* [ASSIGNED TASK]
The lines from the start of the records through the one containing "Image resolution: width=516" are to be transcribed exactly, and nothing else.

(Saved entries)
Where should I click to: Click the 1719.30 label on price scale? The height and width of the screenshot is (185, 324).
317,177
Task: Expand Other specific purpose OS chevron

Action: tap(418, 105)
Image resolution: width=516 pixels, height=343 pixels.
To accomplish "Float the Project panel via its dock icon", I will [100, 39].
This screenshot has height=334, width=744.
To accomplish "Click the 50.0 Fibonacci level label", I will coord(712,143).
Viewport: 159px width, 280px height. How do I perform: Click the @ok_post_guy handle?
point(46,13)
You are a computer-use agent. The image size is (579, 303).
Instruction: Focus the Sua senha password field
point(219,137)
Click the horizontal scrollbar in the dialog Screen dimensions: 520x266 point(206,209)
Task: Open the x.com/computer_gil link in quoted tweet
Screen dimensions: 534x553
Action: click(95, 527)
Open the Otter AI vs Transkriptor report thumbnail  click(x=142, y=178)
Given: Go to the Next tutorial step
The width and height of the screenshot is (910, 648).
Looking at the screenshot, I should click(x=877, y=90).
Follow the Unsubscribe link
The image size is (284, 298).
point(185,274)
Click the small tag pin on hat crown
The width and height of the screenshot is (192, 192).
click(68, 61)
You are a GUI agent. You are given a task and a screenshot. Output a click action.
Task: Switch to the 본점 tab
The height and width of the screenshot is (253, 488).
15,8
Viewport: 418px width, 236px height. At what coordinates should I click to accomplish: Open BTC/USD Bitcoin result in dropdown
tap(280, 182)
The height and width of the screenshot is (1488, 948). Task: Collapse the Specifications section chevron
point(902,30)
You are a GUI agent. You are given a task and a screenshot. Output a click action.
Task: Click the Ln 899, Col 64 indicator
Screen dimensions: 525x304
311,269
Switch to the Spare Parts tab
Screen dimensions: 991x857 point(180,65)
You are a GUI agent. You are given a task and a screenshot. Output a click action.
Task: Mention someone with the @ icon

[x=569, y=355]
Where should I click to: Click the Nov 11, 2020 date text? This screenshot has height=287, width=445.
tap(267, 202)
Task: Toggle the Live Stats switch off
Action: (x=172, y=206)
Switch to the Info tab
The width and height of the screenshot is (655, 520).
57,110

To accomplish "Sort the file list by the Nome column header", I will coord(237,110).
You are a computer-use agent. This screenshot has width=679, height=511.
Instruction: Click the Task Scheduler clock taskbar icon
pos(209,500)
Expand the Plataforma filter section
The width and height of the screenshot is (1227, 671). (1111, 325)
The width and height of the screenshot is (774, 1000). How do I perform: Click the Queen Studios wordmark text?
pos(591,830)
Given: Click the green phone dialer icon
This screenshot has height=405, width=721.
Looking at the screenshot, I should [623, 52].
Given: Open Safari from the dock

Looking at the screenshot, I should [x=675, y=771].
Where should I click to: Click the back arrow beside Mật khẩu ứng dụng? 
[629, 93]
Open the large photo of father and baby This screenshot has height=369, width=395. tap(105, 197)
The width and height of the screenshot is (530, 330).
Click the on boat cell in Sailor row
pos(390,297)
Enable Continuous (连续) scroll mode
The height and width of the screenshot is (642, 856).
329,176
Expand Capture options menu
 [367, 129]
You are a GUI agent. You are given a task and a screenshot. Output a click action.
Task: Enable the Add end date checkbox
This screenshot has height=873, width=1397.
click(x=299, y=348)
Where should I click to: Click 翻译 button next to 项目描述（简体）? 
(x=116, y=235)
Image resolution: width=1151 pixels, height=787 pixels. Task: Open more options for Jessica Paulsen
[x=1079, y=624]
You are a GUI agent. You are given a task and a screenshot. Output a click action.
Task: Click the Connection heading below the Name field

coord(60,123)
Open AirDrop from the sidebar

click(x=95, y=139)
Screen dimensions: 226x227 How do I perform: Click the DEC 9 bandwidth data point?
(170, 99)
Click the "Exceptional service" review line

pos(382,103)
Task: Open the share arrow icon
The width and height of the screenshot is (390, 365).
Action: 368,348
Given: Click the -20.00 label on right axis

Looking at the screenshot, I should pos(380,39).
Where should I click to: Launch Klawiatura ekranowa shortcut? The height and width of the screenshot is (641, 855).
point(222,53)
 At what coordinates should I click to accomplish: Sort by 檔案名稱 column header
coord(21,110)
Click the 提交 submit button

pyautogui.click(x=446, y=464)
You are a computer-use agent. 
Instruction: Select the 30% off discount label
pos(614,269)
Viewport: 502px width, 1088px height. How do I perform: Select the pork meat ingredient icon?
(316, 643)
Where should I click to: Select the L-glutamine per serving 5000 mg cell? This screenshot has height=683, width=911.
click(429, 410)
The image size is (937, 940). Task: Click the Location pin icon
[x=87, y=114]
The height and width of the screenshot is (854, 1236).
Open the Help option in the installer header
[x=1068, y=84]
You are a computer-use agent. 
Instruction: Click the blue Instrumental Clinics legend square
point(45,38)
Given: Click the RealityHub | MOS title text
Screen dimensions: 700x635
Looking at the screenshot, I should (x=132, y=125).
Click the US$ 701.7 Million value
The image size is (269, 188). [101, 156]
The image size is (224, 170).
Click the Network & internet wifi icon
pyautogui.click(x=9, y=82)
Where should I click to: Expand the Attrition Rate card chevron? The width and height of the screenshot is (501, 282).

* [RESPONSE TO THIS TASK]
Where should I click to: Click the 1719.30 label on price scale? The height and width of the screenshot is (185, 324).
317,177
Task: Expand Other specific purpose OS chevron

Action: tap(418, 105)
Image resolution: width=516 pixels, height=343 pixels.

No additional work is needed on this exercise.